━━ DATA ━━
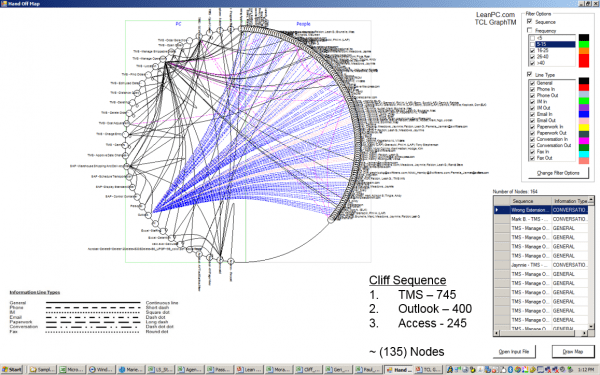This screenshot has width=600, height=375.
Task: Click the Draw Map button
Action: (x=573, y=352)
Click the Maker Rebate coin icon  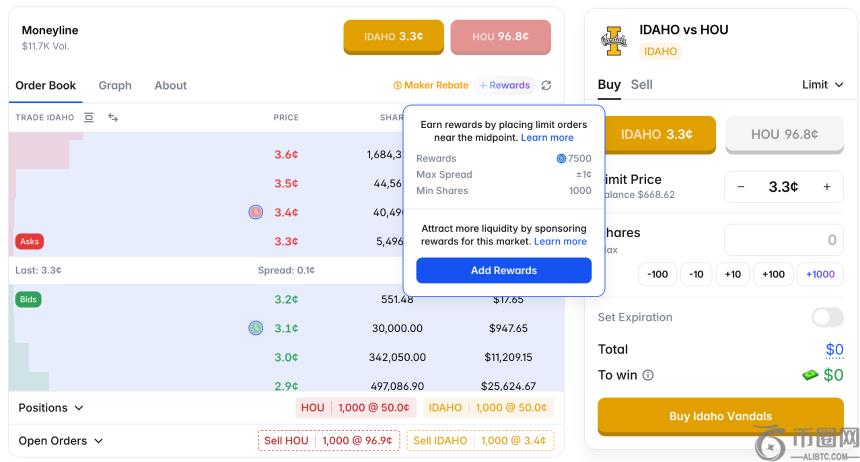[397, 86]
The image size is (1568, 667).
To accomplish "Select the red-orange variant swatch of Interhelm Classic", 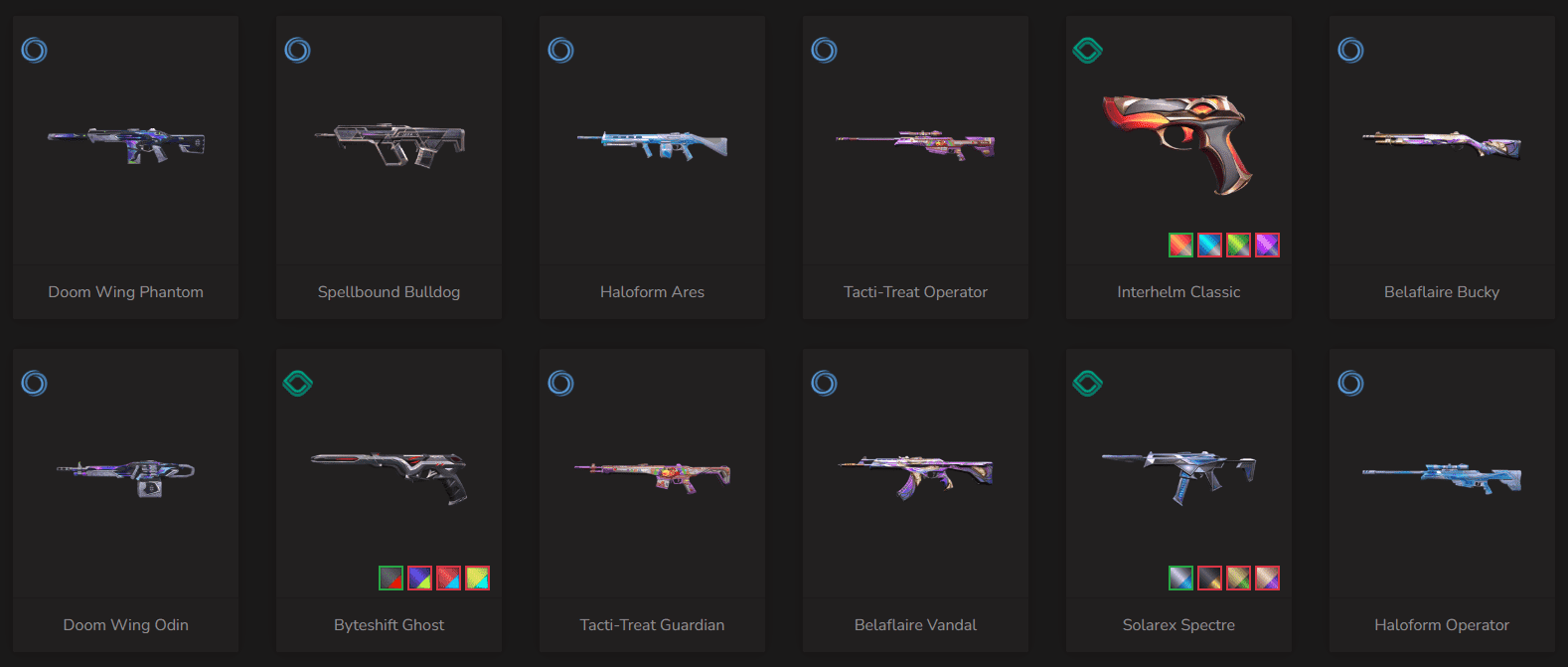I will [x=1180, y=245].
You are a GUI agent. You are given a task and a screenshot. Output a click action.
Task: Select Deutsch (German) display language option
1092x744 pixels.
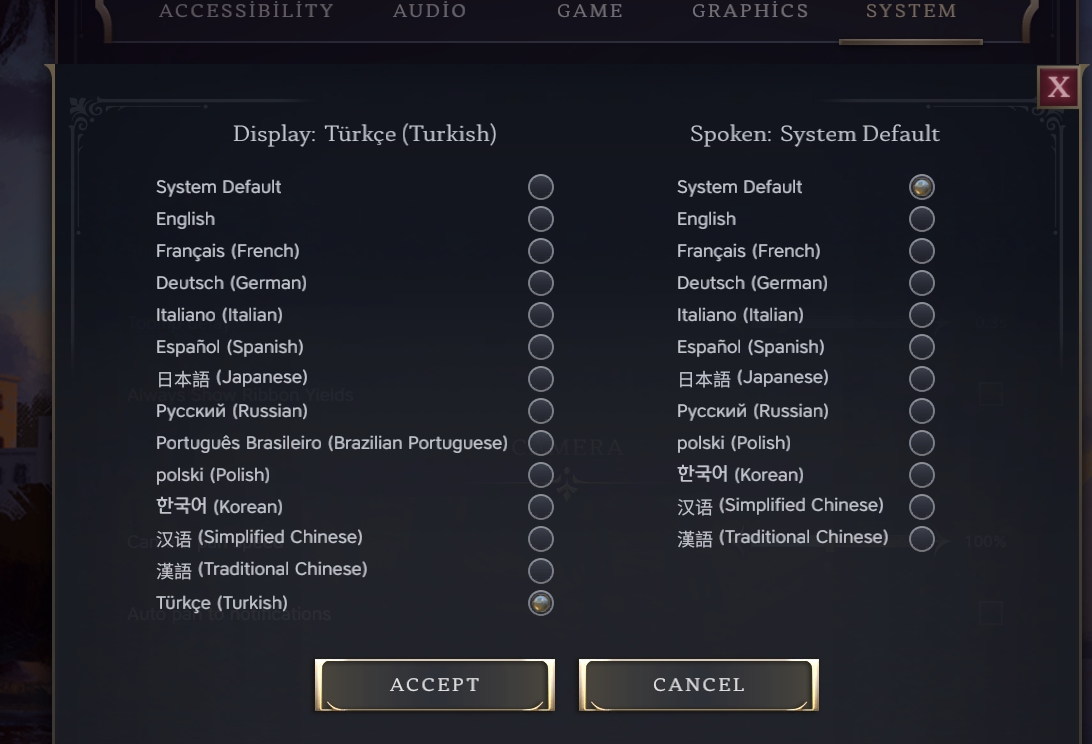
━━━
→ PROBLEM DESCRIPTION
What is needed is an exact transcription of the lines from the one holding "You are a GUI" to the end of the data, with every picture left out.

→ PROBLEM SOLUTION
You are a GUI agent. You are given a task and a screenshot. Output a click action.
Task: Select Deutsch (German) display language option
1092x744 pixels.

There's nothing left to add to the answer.